February 8, 2008

Falling Angels

Tracy Chevalier is best known for Girl With a Pearl Earring, her look into the life of the artist Vermeer. I had enjoyed that one, so I also read Burning Bright, about poet William Blake, which I found to be a disappointment. It was well written, but Blake didn't figure as much into it as expected and it was too gritty. One of those books with no hope or beauty. That book made me decide not to read anymore by Chevalier, but I inadvertently picked this one up at the library. And I'm glad I did.

This novel has nothing to do with any famous poets or artists. It's about two very different families caught in the midst of Historic change. The book begins with the death of Queen Victoria and ends with the death of her son Edward, which is fitting, as this book is mainly about death.

The Coleman family is wealthy and reputable, with a nice big house and two servants. Kitty Coleman is an educated woman, a rare and undesirable thing in those times. As a result she is unhappy with her lot; while she knows her circumstances are fortunate, she longs for the wider world and envies her husband's interaction with it. She tends to ignore her daughter Maude, who is also going down the path of education.

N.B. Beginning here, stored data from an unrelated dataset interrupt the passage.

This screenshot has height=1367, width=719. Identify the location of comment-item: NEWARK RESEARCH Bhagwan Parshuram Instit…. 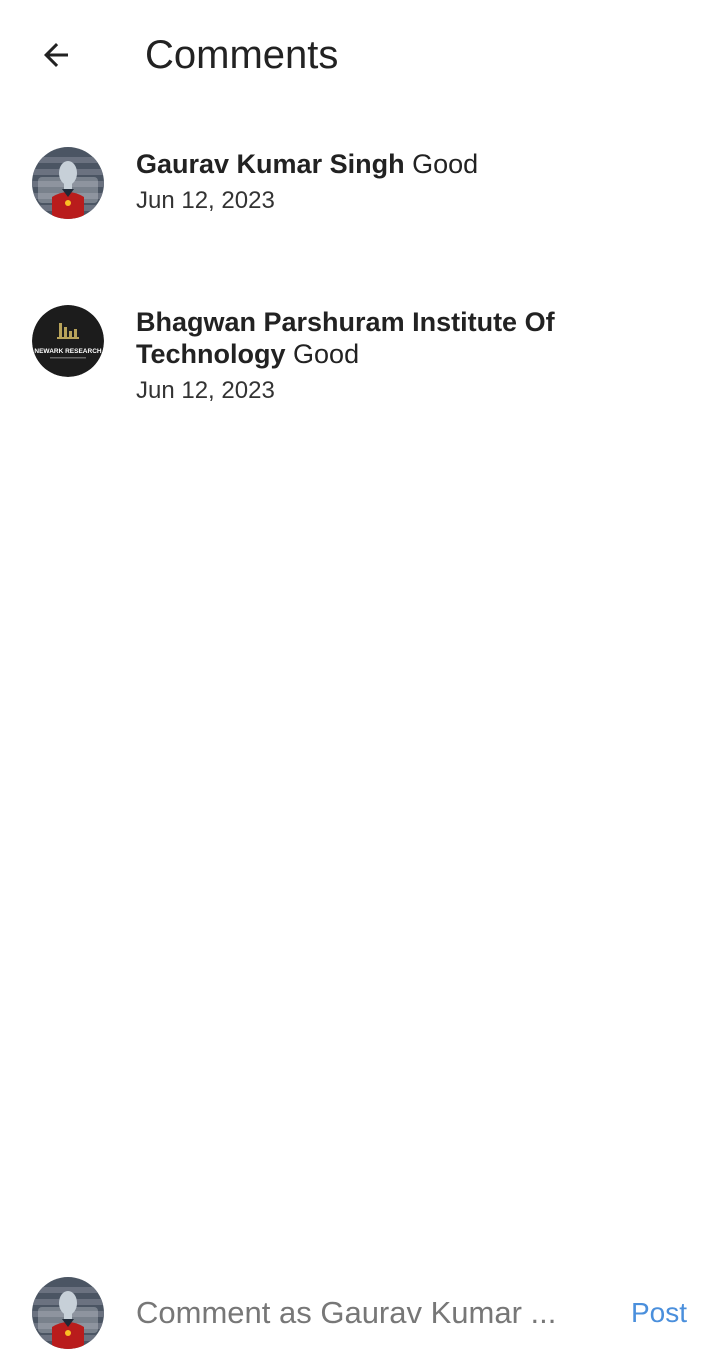
(360, 388).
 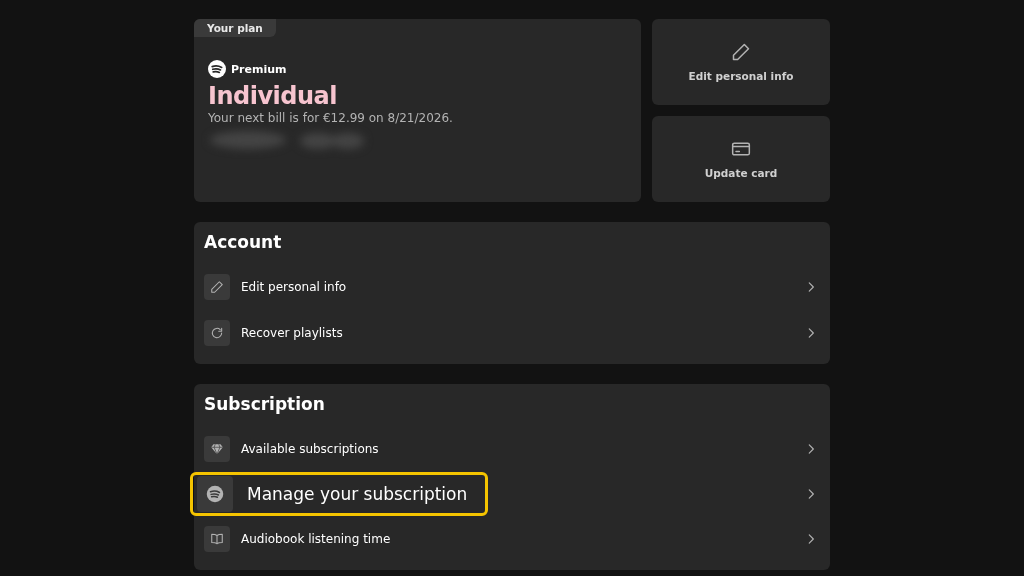 What do you see at coordinates (741, 149) in the screenshot?
I see `card-icon` at bounding box center [741, 149].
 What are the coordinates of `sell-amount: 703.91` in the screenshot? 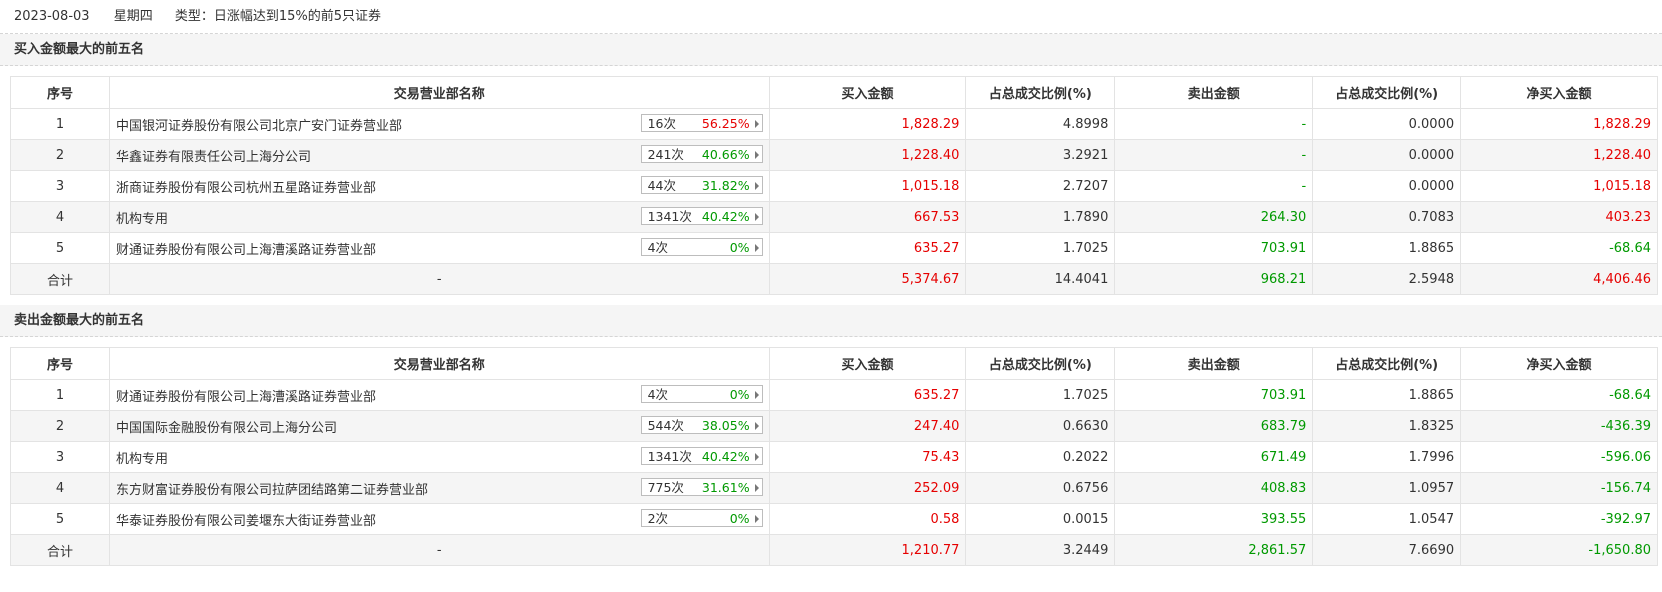 It's located at (1214, 395).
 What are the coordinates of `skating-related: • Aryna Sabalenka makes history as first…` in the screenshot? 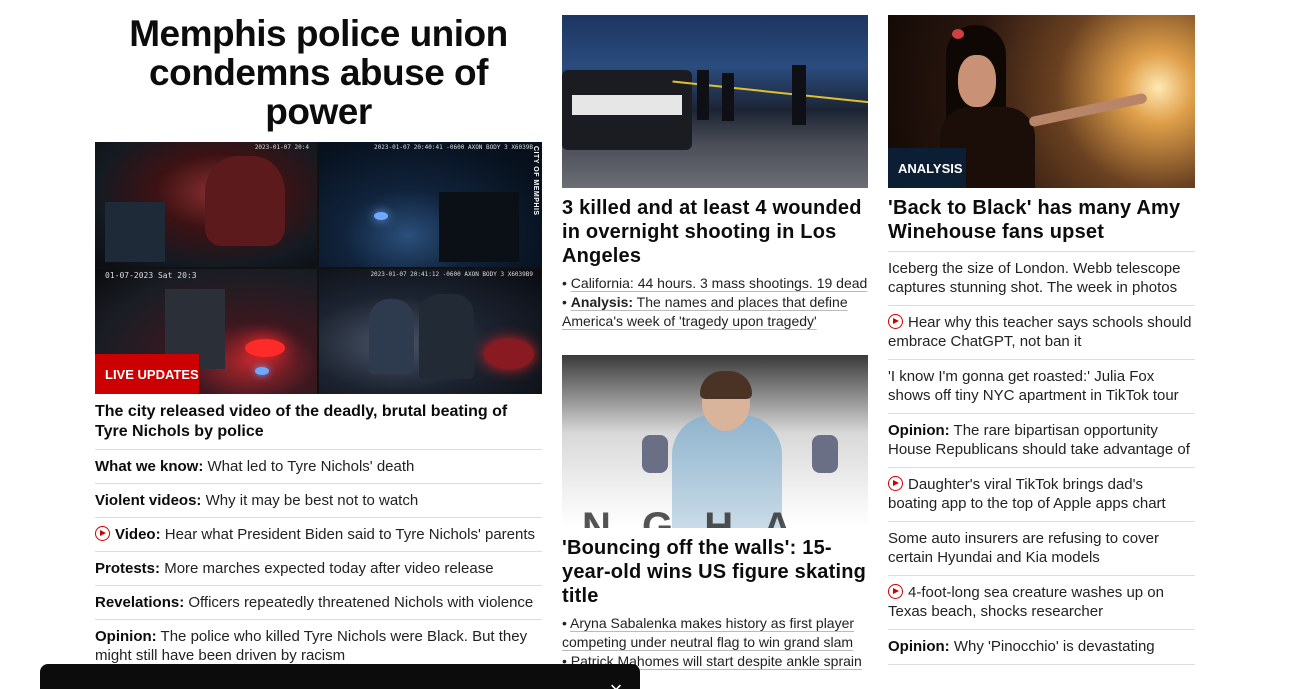 It's located at (715, 642).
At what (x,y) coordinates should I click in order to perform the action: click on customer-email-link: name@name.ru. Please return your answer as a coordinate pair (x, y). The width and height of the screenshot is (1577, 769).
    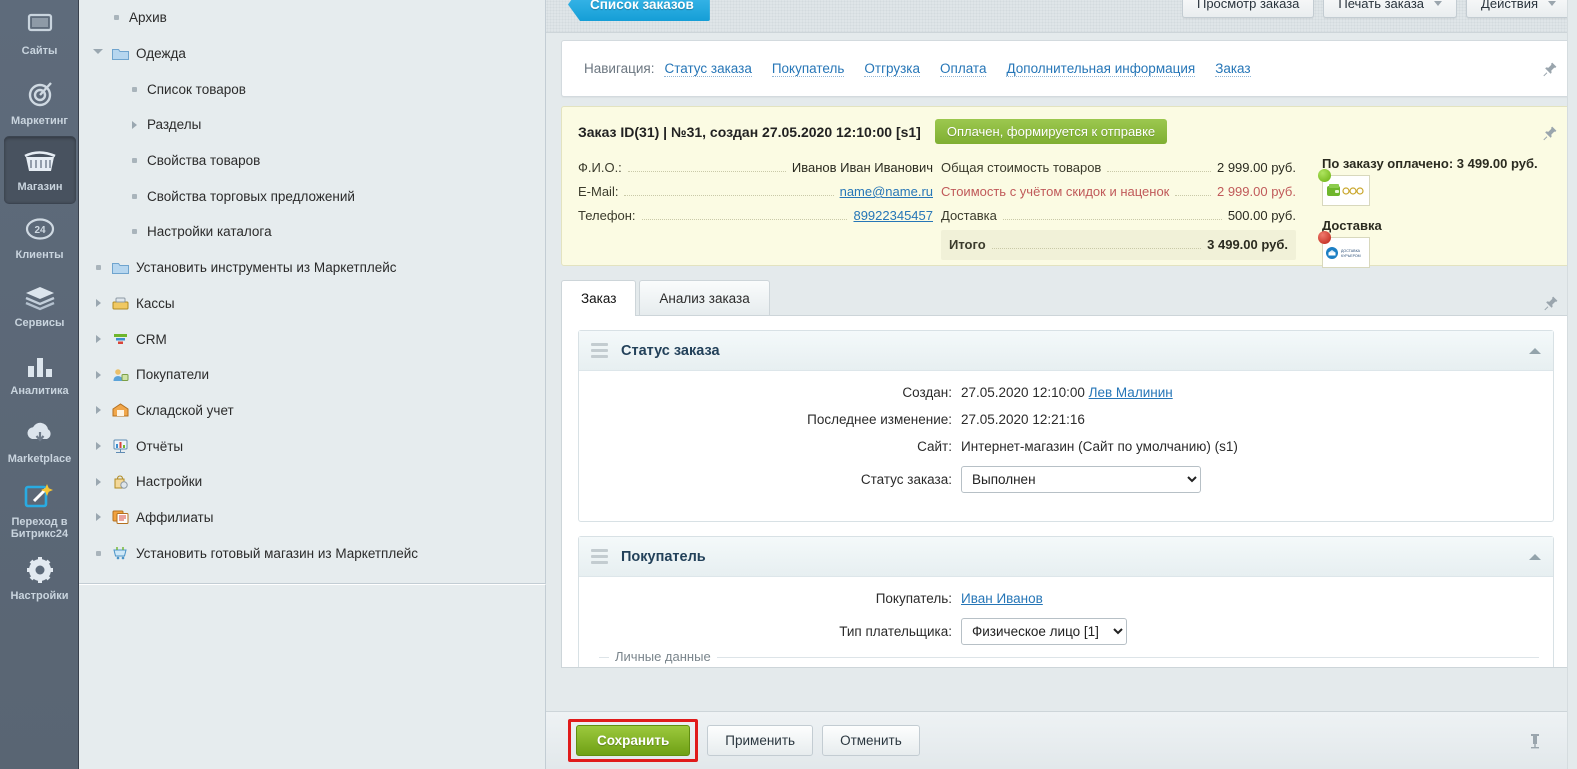
    Looking at the image, I should click on (886, 192).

The Waterhouse family, while comfortable, is not as well-heeled as the Colemans. Gertrude thinks highly of a woman's place and of the crown. She is jealous of Kitty Coleman's beauty and wealth, but not to the extent of hatred. Her daughter Lavinia is beautiful, spoiled, and proud.

The two families meet because their family graves are next to each other, although each family disapproves of the other's choice of decor. Then by chance the Waterhouses move in next door to the Colemans. Maude and Lavinia become fast but unlikely best friends, united by their shared fascination with the cemetery where they first met. Because of this friendship the two families are forced to interact more than they might have.

When Kitty becomes involved in the suffrage movement, bicycling to meetings, sewing banners and even flashing shocking amounts of leg, her family becomes scandalized. Things like telephones, electricity, and motorcars are introduced, and the whole world is struggling with all the changes taking place.

In the end I liked this book better than Girl With a Pearl Earring. It's a fascinating look into this chapter of history.